→ **TASK**: Copy out the records again with no changes, starting at the line containing "Task: Switch to" and ending at the line containing "will (x=546, y=527).", both lines included.

+--

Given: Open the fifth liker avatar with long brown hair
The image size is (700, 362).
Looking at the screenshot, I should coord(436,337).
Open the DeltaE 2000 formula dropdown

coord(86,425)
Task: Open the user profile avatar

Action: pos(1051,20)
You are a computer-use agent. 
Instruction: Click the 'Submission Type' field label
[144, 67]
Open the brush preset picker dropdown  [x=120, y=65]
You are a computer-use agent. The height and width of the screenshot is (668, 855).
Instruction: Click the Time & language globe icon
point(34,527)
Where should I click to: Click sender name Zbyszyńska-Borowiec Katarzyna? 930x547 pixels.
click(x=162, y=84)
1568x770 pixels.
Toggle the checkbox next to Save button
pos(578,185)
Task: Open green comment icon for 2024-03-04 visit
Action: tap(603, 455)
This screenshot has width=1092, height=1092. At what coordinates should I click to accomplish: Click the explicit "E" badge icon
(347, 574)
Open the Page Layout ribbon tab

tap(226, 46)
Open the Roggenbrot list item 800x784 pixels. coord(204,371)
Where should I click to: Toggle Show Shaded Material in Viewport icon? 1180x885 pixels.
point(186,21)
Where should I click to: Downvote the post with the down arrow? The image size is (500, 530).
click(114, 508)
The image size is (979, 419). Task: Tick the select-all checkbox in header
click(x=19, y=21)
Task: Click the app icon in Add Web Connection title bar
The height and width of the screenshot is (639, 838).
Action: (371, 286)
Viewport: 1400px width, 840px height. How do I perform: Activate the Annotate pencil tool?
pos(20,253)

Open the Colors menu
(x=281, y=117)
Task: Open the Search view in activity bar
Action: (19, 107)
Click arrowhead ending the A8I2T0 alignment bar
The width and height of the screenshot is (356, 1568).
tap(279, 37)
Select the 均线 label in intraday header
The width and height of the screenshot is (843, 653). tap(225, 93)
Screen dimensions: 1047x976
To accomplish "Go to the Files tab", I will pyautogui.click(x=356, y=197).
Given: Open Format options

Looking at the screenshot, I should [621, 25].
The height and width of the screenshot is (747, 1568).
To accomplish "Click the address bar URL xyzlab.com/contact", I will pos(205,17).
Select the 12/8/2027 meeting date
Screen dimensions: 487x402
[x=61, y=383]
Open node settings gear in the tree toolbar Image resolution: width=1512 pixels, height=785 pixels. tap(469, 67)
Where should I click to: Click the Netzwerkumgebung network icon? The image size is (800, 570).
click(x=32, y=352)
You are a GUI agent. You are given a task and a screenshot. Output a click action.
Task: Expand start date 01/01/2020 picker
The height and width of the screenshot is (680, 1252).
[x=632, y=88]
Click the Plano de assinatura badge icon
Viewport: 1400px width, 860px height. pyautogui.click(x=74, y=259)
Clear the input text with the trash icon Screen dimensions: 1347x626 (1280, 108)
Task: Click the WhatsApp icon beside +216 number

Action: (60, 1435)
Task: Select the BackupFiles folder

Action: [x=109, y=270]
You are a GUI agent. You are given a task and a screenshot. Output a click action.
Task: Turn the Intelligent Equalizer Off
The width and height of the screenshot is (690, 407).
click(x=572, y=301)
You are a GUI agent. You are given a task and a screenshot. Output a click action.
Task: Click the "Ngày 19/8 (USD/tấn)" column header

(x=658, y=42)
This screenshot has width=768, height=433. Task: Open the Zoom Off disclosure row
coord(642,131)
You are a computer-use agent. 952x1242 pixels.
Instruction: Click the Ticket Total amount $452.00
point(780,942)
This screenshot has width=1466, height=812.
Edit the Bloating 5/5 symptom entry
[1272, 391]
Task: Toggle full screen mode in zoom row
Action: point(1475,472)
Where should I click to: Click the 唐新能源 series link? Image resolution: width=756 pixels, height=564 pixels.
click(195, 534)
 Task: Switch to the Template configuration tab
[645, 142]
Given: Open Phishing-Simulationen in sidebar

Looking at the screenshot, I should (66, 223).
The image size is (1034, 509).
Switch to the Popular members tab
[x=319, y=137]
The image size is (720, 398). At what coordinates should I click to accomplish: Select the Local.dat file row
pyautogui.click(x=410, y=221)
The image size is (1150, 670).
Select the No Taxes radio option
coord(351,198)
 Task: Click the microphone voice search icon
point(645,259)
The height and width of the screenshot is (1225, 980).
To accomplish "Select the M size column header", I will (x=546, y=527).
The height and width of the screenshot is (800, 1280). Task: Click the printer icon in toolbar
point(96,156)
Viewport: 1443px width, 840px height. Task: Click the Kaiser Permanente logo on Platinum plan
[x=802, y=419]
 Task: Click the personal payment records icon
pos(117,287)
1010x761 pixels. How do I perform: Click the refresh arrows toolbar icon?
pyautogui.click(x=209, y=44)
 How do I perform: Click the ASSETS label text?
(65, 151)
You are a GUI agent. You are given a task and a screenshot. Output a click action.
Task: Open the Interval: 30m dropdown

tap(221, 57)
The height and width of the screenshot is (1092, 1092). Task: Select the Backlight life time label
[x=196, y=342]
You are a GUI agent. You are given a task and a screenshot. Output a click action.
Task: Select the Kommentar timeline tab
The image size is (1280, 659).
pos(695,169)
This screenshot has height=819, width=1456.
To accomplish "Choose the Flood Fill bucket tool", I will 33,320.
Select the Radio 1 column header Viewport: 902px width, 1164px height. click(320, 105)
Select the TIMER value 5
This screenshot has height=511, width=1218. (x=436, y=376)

+--

→ **EXERCISE RESULT**:
 Task: Switch to the Template configuration tab
[645, 142]
Given: Open Phishing-Simulationen in sidebar

Looking at the screenshot, I should (66, 223).
The image size is (1034, 509).
Switch to the Popular members tab
[x=319, y=137]
The image size is (720, 398). At what coordinates should I click to accomplish: Select the Local.dat file row
pyautogui.click(x=410, y=221)
The image size is (1150, 670).
Select the No Taxes radio option
coord(351,198)
 Task: Click the microphone voice search icon
point(645,259)
The height and width of the screenshot is (1225, 980).
To accomplish "Select the M size column header", I will (x=546, y=527).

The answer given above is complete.